[ih] History of Naming on The Internet - is it still relevant?

touch at strayalpha.com touch at strayalpha.com
Mon Jul 21 10:55:06 PDT 2025


> On Jul 21, 2025, at 8:46 AM, Patrik Fältström via Internet-history <internet-history at elists.isoc.org> wrote:
> 
> On 21 Jul 2025, at 16:08, Andrew Sullivan via Internet-history wrote:
> 
>> So, to bring this remark back to something to do with history, _why_ did this perceived need arise?
> 
> I find the whole discussion about "naming" has to do with primarily two different questions which are mixed up:
> 
> - Identifier / location split (or mix)
> 
> - Who decides the lifetime of a “name"

Yu-Shun Wang, Venkata, and I developed a 5-dimensional approach back in 2006, originally for a Dagstuhl seminar on naming that we unfortunately were not able to end up participating in due to scheduling conflicts.

FWIW, it’s below.  The difference between ID and location is the semantics part and there’s the lifetime part (duration), but three others not yet mentioned: syntax, scope, and resolution.

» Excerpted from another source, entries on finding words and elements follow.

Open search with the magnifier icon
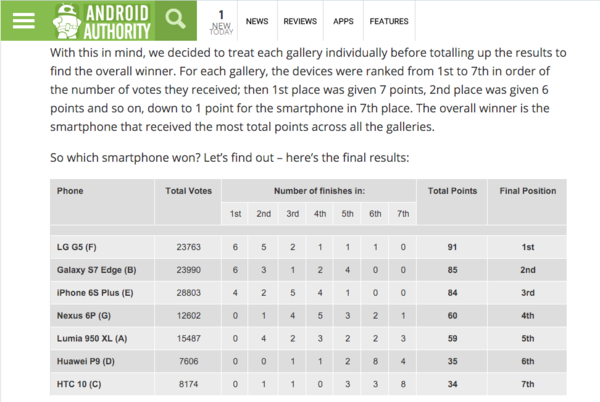 pyautogui.click(x=175, y=20)
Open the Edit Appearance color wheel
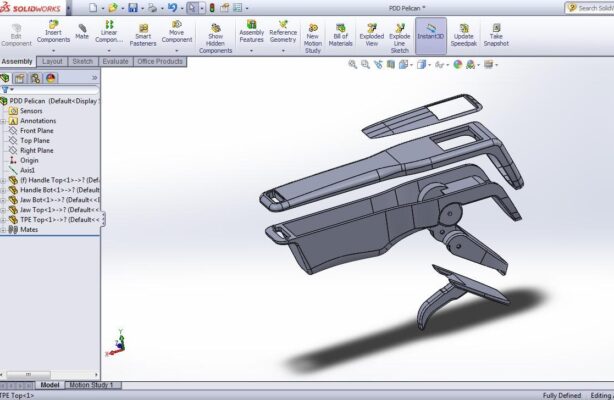Image resolution: width=614 pixels, height=400 pixels. pos(458,63)
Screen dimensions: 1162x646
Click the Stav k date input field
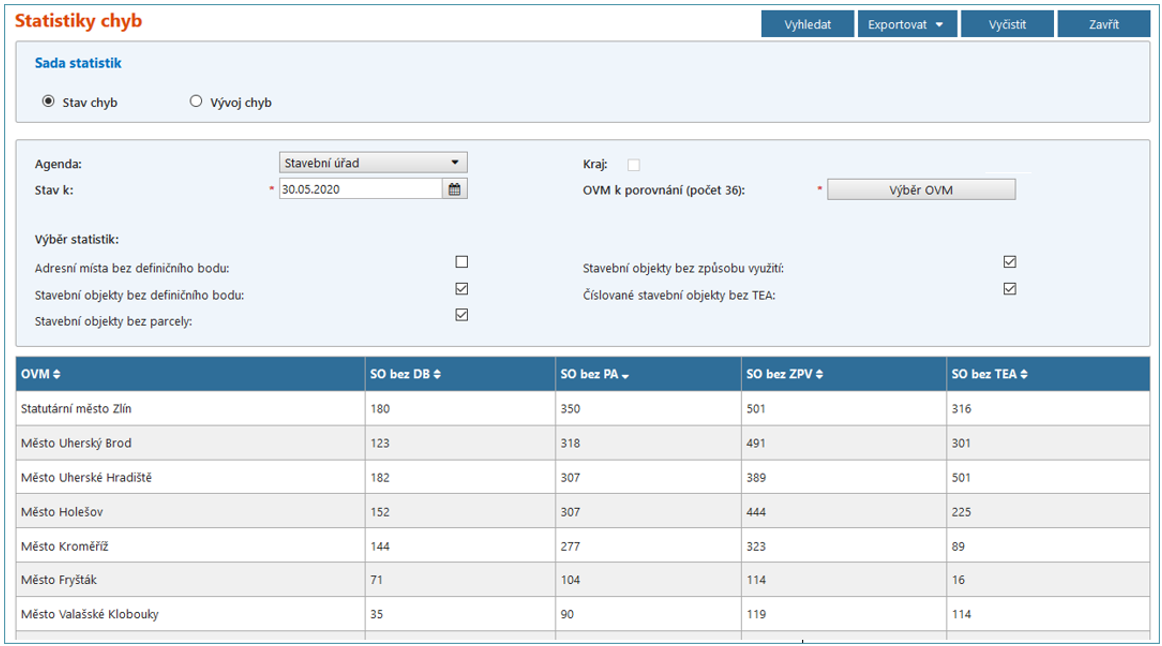pos(359,190)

The topic has definitely been grappled with, but unclear whether it’s evolved much practically.

Joe

——

The Five Sides of Naming
Joe Touch, Yu-Shun Wang, Venkata Pingali
USC/ISI
June, 2006
 
Names define an identifier (ID) space shared among the nodes in a distributed system. Most commonly, they are used as endpoint IDs and for determining a forwarding path between those endpoints. Many current debates focus on this endpoint ID / forwarding ID split, and between flat vs. structure names used for these two purposes. Our work on overlay networks and automatic network configuration has led our group to a more detailed view in which names have five distinct aspects: two conventional aspects of semantics (e.g., endpoint vs. forwarding) and syntax (flat vs. hierarchical), as well as three new aspects of scope, resolution, and duration. Semantics determines what a name means, other than merely as an ID, e.g., the difference between broadcast, unicast, multicast, and anycast IDs, as well as what a name indicates (endpoint vs. path). Syntax describes how other aspects of names are indicated in the structure of the name, e.g., the dots in a DNS name indicating scope, and the ‘class’ of an IP address indicating multicast vs. unicast. Scope describes the extent over which a name has meaning and how it is delegated, e.g., where www means something different in www.isi.edu vs. www.postel.org. Resolution describes how different name spaces are interrelated, e.g., using services such as the DNS, ARP, and BGP. Duration describes the persistence of names and their resolution, e.g., permanent in Ethernet to explicit expiry in the DNS. Until now, these five aspects have remained largely static, with emerging debates on name/locator split and name syntax recently exploring the dynamism of these two aspects. This discussion focuses on the dynamic nature of the three new aspects, in which protocol stacks can, on-the-fly, select subordinate layers (dynamic scope and resolution) and change the persistence of a name (dynamic duration).